## Instructions for the task
Gather every line below that contains the string "Please", treating uppercase and lowercase as different.

======

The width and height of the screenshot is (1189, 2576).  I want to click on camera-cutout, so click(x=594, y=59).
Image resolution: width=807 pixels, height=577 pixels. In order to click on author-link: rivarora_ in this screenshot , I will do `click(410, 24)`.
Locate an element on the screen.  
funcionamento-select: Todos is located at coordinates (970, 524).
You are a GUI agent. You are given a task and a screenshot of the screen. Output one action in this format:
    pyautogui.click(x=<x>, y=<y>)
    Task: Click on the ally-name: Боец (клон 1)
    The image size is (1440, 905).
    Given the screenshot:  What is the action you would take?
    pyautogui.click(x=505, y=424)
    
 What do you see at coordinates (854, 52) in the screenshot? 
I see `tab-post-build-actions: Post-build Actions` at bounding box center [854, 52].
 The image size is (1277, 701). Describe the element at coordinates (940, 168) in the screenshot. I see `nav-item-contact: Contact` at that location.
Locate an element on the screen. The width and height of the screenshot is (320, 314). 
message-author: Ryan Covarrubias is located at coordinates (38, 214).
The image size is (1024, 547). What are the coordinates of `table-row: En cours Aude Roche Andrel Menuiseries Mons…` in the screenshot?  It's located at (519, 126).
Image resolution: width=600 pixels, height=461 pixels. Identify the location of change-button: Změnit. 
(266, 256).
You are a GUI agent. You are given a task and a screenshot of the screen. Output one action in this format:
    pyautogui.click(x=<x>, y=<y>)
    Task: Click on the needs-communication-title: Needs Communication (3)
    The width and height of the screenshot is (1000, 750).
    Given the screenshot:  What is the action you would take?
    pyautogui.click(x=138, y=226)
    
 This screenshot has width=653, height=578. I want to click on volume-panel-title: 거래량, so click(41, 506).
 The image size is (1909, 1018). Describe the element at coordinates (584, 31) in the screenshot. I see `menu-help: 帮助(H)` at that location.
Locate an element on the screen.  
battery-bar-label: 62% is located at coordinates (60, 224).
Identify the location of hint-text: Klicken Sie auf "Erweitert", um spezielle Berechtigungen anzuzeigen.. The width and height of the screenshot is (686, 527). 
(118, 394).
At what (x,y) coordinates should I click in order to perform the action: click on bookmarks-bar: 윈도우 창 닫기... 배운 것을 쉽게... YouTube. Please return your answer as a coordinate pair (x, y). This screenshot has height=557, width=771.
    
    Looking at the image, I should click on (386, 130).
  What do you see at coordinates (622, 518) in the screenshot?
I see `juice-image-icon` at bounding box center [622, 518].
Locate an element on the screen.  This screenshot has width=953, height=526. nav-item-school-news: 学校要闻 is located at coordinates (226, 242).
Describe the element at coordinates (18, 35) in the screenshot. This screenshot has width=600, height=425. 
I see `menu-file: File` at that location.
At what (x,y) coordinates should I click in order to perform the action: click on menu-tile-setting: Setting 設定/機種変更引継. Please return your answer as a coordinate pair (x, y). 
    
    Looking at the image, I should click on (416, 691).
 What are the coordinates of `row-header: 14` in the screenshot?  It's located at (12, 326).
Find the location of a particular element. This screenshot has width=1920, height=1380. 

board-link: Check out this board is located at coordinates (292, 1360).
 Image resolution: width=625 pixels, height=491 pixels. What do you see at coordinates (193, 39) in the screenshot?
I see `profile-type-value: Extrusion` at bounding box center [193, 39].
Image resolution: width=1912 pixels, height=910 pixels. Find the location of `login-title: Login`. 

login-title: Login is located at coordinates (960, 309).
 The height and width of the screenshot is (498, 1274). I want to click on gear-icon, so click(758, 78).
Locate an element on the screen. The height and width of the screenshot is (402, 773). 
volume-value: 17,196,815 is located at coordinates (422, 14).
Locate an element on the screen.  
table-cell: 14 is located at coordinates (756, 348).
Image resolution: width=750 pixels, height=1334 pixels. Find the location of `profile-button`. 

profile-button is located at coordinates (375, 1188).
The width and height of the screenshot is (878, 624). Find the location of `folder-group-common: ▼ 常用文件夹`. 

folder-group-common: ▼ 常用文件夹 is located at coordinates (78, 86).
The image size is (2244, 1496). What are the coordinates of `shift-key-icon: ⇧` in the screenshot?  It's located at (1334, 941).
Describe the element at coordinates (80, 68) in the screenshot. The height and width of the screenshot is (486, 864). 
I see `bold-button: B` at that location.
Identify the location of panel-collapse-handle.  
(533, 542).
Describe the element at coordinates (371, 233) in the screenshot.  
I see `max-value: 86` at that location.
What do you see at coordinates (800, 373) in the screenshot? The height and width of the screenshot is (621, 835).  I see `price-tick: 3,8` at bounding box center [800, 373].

======

## Written response
At what (x,y) coordinates should I click in order to perform the action: click on bookmarks-bar: 윈도우 창 닫기... 배운 것을 쉽게... YouTube. Please return your answer as a coordinate pair (x, y). This screenshot has height=557, width=771.
At what (x,y) coordinates should I click in order to perform the action: click on menu-tile-setting: Setting 設定/機種変更引継. Please return your answer as a coordinate pair (x, y). 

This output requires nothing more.